San Antonio has won seven of its past 10 games, even with Pau Gasol unavailable and Dewayne Dedmon starting in his place. Dedmon has filled in brilliantly, averaging 7.6 points, 9.7 rebounds and 1.4 blocks/steals per game in 23.3 minutes a night. The Spurs have also gotten strong play from Davis Bertans, Jonathon Simmons and Dejounte Murray. It seems no matter where head coach Gregg Popovich turns, he is able to make another productive NBA player. Gasol will start at center tonight against the Clippers, it was reported by Paul Garcia of Project Spurs. That will inject back 11.7 points and 7.9 rebounds into the Spurs rotation and relegate Dedmon more to spot minutes, but with how well he played it would be unsurprising to see San Antonio take its time working Gasol back into heavy minutes.
Just because he starts tonight does not mean he will see 30-plus minutes on the court.
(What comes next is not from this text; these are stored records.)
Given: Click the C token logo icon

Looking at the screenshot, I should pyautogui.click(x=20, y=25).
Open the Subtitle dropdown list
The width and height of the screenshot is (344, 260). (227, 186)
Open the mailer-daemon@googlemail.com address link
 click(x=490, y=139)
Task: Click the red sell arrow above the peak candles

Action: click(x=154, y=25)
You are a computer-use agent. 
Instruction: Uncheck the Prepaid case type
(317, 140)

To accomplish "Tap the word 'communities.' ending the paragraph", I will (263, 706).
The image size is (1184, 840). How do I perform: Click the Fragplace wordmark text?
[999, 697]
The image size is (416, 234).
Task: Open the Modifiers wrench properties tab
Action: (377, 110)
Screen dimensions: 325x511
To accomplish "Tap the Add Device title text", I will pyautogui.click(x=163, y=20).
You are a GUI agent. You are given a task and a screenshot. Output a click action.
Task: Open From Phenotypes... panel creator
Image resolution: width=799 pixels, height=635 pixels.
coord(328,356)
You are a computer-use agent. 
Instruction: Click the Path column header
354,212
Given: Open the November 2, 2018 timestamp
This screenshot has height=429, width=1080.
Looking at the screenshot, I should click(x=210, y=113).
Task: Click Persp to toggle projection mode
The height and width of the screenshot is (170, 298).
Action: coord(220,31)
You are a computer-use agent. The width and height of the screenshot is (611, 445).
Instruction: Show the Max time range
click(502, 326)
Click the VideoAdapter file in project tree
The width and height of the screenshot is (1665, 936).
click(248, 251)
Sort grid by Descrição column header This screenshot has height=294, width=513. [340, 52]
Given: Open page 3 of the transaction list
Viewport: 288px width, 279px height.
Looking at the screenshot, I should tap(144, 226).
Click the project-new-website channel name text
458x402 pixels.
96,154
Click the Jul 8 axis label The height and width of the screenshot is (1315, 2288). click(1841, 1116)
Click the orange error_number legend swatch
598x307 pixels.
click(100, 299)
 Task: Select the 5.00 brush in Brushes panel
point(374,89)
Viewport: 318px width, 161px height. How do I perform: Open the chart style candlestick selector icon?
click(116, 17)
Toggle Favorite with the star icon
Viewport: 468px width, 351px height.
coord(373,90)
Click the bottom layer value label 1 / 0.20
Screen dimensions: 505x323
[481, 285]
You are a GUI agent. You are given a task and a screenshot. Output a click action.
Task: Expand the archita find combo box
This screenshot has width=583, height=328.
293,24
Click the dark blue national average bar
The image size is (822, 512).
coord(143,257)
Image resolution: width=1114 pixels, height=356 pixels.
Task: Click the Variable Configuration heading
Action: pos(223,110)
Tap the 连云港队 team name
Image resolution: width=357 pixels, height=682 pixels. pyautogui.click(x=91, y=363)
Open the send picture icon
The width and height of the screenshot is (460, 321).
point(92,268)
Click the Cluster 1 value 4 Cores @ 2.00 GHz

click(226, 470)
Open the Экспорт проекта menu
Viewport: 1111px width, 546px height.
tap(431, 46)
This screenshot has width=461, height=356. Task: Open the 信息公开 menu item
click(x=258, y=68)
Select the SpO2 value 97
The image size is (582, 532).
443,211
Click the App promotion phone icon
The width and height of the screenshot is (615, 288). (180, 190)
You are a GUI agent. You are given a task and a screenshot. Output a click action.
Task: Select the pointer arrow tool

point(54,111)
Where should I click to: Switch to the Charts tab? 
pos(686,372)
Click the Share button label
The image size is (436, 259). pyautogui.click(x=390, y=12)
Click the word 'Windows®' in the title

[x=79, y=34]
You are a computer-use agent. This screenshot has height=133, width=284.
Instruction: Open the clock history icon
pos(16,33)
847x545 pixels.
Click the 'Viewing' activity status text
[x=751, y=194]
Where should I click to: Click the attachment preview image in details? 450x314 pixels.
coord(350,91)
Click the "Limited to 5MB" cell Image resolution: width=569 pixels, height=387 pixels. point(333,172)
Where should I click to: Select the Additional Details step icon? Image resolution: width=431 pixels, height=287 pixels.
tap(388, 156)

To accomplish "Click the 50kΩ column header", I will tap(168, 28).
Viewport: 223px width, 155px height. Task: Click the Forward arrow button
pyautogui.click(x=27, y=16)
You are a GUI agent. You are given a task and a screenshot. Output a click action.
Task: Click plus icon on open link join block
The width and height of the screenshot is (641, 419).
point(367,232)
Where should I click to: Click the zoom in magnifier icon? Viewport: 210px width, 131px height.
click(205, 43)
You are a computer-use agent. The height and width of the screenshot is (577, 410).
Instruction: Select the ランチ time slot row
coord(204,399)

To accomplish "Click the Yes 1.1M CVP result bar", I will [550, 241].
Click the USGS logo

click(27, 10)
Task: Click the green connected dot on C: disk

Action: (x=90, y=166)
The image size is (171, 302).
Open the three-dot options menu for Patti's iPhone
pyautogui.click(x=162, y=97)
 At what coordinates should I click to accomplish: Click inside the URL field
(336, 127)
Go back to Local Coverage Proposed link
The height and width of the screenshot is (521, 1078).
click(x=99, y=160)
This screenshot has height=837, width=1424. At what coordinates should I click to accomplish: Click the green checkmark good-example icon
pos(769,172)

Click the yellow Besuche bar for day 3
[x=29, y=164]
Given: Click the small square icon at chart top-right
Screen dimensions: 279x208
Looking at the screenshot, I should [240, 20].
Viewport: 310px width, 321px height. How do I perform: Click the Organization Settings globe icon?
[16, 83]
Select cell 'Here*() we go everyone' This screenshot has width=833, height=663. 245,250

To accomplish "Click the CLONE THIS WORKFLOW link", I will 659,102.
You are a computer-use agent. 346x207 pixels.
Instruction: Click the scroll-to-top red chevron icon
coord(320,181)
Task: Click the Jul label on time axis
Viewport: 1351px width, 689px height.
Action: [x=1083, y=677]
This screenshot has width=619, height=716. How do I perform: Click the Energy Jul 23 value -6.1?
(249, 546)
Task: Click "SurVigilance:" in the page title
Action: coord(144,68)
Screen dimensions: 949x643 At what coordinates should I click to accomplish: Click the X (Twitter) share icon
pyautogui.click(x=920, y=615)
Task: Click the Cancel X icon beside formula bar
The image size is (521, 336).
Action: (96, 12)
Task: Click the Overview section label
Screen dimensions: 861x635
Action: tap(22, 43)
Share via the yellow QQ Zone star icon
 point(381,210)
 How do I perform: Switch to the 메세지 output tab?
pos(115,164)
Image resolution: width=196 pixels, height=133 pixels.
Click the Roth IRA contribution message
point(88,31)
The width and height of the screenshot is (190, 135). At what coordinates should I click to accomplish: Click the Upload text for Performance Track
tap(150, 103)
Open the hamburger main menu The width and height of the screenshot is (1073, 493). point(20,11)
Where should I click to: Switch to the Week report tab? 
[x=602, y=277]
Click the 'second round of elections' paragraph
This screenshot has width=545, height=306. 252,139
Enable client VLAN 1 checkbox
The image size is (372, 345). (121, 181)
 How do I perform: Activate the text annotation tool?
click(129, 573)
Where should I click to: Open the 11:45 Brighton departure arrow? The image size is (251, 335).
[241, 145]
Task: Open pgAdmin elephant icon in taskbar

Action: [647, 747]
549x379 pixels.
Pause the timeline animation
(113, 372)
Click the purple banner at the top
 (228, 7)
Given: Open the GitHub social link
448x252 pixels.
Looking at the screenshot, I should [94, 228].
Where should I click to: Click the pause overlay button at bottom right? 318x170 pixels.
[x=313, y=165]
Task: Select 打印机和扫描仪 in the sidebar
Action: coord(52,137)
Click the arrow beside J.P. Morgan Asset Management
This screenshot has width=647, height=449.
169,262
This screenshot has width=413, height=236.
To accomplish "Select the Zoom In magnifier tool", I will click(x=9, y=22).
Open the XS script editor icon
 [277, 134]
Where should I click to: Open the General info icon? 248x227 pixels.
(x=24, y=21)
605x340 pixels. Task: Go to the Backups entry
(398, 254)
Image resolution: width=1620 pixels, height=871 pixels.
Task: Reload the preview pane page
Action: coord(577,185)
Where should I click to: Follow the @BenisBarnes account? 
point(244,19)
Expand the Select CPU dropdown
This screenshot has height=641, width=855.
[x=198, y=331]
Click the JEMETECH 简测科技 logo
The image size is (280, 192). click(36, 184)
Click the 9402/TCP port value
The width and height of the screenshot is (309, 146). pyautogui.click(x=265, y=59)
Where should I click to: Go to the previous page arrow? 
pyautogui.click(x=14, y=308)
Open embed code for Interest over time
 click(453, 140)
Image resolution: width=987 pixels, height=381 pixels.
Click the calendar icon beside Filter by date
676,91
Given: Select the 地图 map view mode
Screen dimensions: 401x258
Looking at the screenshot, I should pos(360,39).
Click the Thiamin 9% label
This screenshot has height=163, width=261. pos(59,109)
The Spurs have the depth and luxury in standings to rest guys, and Popovich will curtail the minutes of Tony Parker, Manu Ginobili and his veteran players as the season winds down. San Antonio currently trails Golden State by 4.5 games, and that gap may be insurmountable. The Spurs hold a 3.5 game edge over No. 3 Houston, which should be a lead it can retain while even giving rest to its prominent players. LaMarcus Aldridge may be saving his best for the playoffs.
The veteran forward is averaging 17.5 points per game and 7.3 rebounds, but he is shooting 47.9 percent from the floor and 42.1 percent from three, while posting 1.228 points per possession. Of course, that pales in comparison to Kawhi Leonard’s 1.464 points per possession, as Leonard leads the team at 25.9 points per game with a PER of 28.3. He is the MVP candidate that is being ignored due to James Harden and Russell Westbrook’s respective gaudy statistics, but Leonard is quietly having a perfect season. He is a defensive game changer, and his 2.55 blocks/steals per game only tell part of the story of the disruptive influence he has defensively, not to mention consistently negating major scorers at his position on a near-nightly basis. The two-way brilliance of Leonard should get his name in those MVP discussions, but it just does not seem to be, even with the Spurs posting the second-best record in the West.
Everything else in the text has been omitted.